Single by Johnny Preston

from the album Come Rock With Me
- B-side: "I'm Starting to Go Steady"
- Released: 1960
- Genre: Rock and roll
- Length: 2:06
- Label: Mercury
- Songwriter: Leonard Lee

Johnny Preston singles chronology
| "Cradle of Love" (1960) | "Feel So Fine" (1960) | "Charming Billy" (1960) |

= Feel So Fine =

"Feel So Fine" is a song released in 1960 by Johnny Preston. The song is a reworking of the 1955 song "Feel So Good" by Shirley & Lee, with modified lyrics.

==Shirley & Lee version==
Shirley & Lee's "Feel So Good" reached No. 2 on Billboards Rhythm & Blues Records chart for "Most Played in Juke Boxes", No. 5 on Billboards Rhythm & Blues Records chart for "Best Sellers in Stores", No. 7 on Billboards Rhythm & Blues Records chart for "Most Played by Jockeys", and No. 6 on Cash Boxs Rhythm & Blues Top 15.

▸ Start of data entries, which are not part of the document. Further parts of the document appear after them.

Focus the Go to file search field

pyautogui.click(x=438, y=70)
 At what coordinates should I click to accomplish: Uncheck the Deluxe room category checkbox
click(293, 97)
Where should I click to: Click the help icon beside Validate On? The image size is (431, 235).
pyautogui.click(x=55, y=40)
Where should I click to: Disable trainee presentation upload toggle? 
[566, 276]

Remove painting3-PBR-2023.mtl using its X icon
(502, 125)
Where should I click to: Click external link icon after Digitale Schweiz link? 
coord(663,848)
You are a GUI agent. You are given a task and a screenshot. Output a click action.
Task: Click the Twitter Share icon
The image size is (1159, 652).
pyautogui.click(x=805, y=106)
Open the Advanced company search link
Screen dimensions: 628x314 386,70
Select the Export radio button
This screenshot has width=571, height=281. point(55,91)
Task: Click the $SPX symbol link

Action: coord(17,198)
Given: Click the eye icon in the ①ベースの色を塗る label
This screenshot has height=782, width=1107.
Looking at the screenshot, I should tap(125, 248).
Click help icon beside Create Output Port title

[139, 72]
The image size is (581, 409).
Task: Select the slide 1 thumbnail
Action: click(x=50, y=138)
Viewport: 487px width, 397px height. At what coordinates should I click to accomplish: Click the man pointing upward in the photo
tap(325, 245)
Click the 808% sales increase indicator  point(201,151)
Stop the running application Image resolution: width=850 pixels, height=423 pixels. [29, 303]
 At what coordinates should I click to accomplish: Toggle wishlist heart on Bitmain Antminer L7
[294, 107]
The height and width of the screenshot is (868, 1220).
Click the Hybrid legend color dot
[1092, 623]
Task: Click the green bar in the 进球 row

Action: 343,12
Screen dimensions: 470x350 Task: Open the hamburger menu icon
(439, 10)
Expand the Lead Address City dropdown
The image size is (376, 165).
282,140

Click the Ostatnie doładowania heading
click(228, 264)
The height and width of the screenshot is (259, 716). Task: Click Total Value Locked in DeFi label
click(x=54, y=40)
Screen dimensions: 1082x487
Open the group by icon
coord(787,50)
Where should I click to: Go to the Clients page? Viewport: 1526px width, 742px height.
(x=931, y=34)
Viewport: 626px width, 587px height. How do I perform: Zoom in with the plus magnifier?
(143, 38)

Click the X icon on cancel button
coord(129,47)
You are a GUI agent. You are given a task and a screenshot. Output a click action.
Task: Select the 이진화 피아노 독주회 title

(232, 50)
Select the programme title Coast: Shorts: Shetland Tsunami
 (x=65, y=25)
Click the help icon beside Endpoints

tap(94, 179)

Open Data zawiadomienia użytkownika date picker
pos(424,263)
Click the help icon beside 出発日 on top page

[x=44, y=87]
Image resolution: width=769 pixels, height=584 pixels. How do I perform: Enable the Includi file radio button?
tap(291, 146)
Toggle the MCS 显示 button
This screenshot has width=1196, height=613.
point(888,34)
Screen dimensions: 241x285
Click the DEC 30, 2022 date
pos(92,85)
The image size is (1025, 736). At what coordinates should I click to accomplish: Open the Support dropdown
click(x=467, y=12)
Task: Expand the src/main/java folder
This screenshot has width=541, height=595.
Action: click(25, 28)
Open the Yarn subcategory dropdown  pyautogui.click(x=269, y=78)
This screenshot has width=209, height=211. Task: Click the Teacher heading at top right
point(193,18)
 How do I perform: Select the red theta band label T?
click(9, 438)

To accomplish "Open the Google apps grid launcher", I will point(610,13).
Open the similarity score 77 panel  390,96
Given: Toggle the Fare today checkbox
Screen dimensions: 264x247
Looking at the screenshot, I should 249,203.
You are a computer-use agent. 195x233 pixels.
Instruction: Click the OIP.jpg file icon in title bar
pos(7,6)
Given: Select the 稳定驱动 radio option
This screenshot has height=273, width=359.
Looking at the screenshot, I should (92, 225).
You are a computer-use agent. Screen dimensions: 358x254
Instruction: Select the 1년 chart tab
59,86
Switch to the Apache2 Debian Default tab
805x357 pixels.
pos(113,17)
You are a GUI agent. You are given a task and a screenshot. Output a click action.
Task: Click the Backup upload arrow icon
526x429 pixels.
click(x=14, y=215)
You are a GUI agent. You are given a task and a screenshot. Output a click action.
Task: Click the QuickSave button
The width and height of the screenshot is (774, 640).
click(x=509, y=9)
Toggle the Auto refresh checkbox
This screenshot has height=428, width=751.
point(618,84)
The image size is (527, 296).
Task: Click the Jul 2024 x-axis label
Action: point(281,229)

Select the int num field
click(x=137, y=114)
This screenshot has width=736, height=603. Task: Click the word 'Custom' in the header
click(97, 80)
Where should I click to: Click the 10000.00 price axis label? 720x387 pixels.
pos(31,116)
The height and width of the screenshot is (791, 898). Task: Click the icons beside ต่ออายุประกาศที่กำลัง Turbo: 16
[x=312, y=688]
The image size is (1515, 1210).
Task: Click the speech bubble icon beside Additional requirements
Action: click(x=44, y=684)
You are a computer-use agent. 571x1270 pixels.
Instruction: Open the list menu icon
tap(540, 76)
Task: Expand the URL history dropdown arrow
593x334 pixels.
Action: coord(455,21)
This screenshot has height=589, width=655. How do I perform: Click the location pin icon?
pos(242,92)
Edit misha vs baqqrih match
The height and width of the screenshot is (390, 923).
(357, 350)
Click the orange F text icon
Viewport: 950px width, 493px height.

==Johnny Preston version==
Johnny Preston's version was released in 1960, and spent 14 weeks on the Billboard Hot 100 chart, peaking at No. 14, while reaching No. 9 on the Cash Box Top 100, No. 6 in Flanders, No. 9 in Australia, No. 14 on Canada's CHUM Hit Parade, No. 18 in the United Kingdom, and No. 26 in Wallonia.

===Chart performance===

| Chart (1960) | Peak position |
|---|---|
| Australia | 9 |
| Canada (CHUM Hit Parade) | 14 |
| Flanders | 6 |
| UK Record Retailer | 18 |
| UK New Musical Express | 18 |
| US Billboard Hot 100 | 14 |
| US Cash Box Top 100 | 9 |
| US Cash Box Records Disc Jockeys Played Most | 8 |
| US Cash Box Top Ten Juke Box Tunes | 9 |
| Wallonia | 26 |

==Kenny Vernon version==
Kenny Vernon released a version of "Feel So Fine" as a single in 1972 and on the album Loversville in 1973. Vernon's version reached No. 55 on Billboards Hot Country Singles chart.